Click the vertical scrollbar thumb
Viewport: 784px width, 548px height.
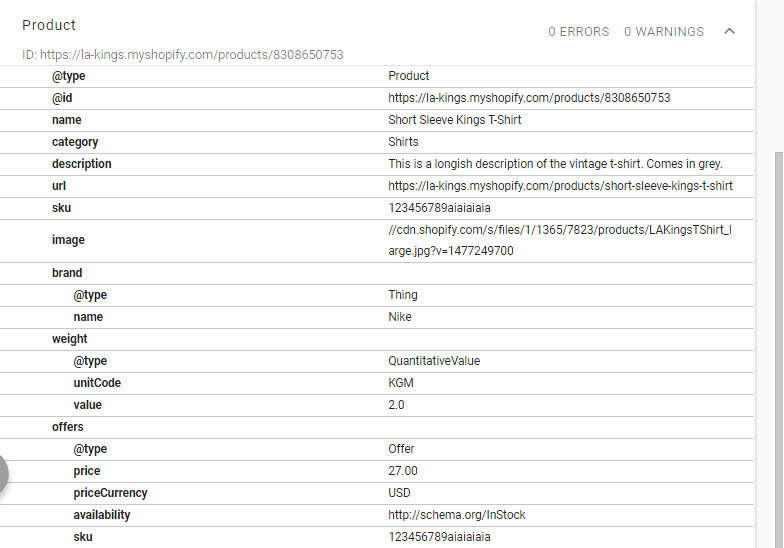pos(778,349)
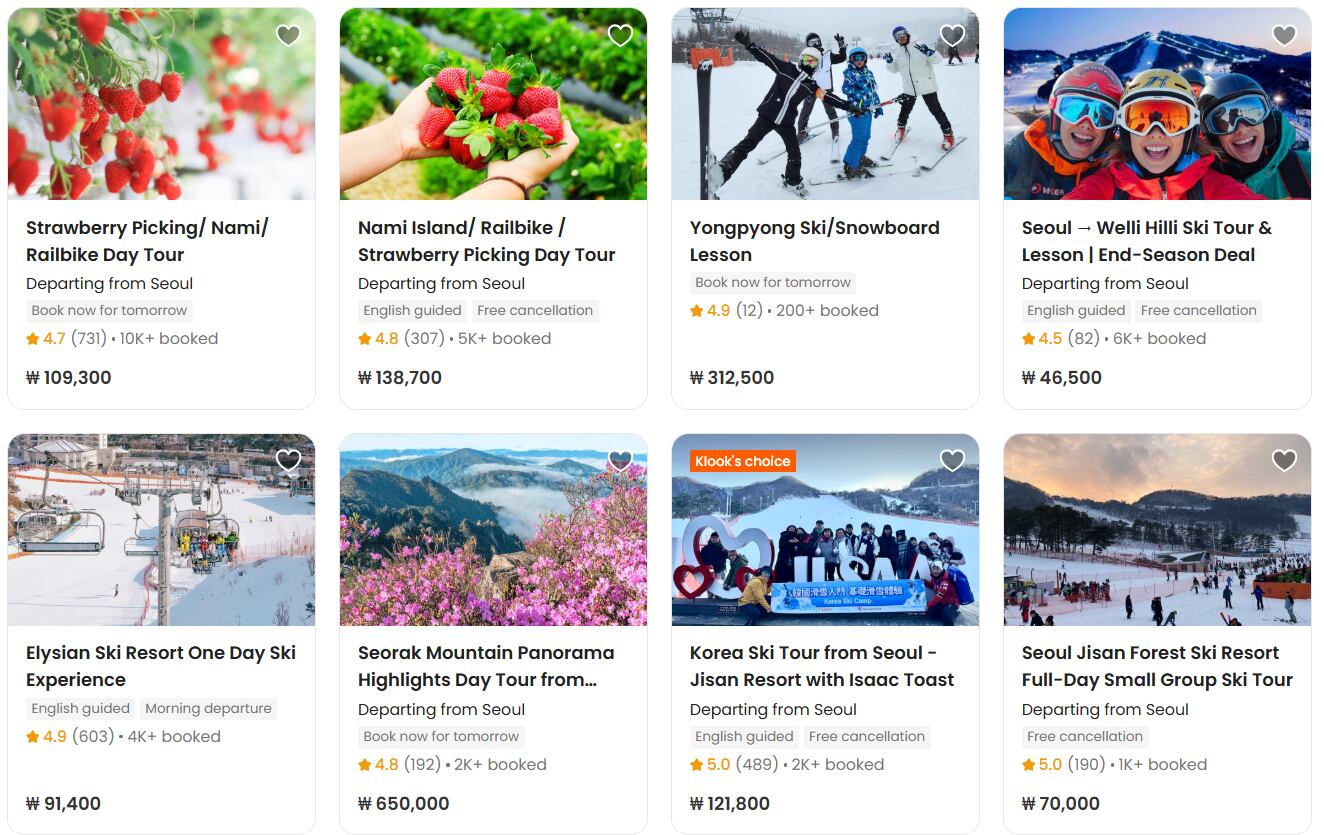Save Yongpyong Ski/Snowboard Lesson to wishlist
The width and height of the screenshot is (1324, 835).
pos(952,36)
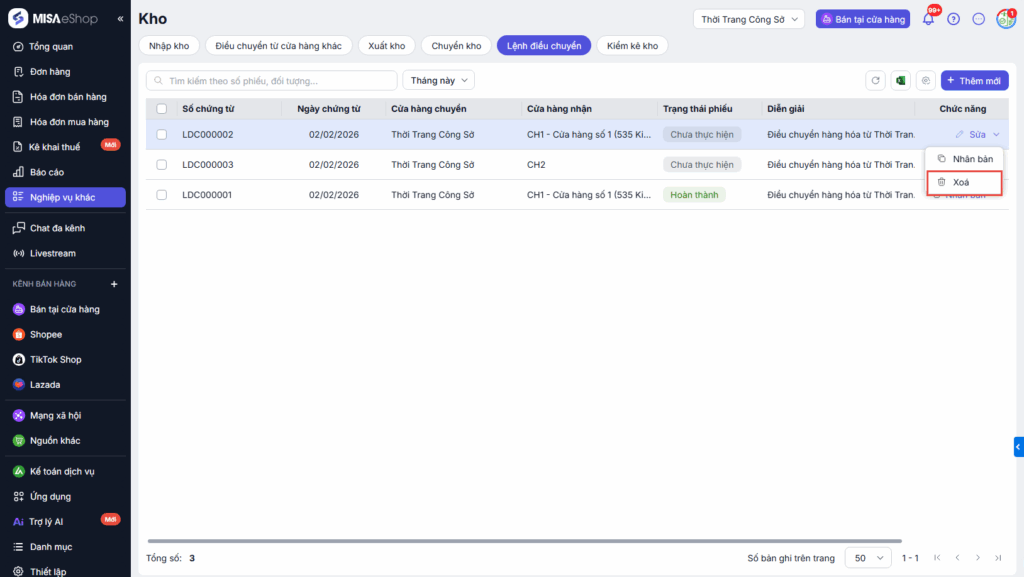Open Shopee channel in sidebar

(x=45, y=335)
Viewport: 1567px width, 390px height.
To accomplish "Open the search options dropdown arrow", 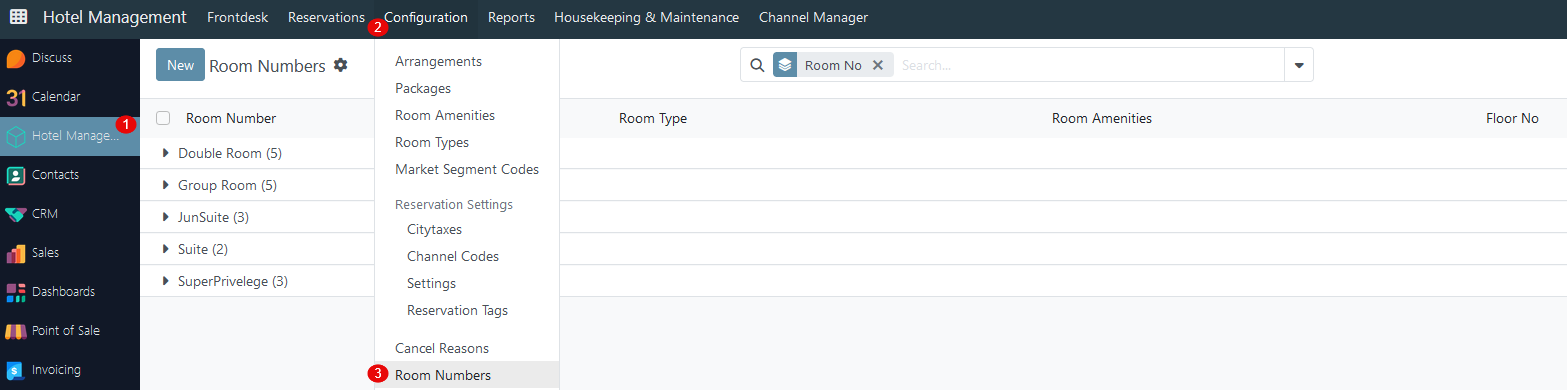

### What the task asks
Your answer should be the lines from the first record down to the line containing "Viewport: 1567px width, 390px height.", restated exactly, with no pictures.

### Solved problem
Click the vertical scrollbar thumb
Viewport: 784px width, 548px height.
pos(778,349)
Save Yongpyong Ski/Snowboard Lesson to wishlist
The width and height of the screenshot is (1324, 835).
pos(952,36)
Open Shopee channel in sidebar

(x=45, y=335)
Viewport: 1567px width, 390px height.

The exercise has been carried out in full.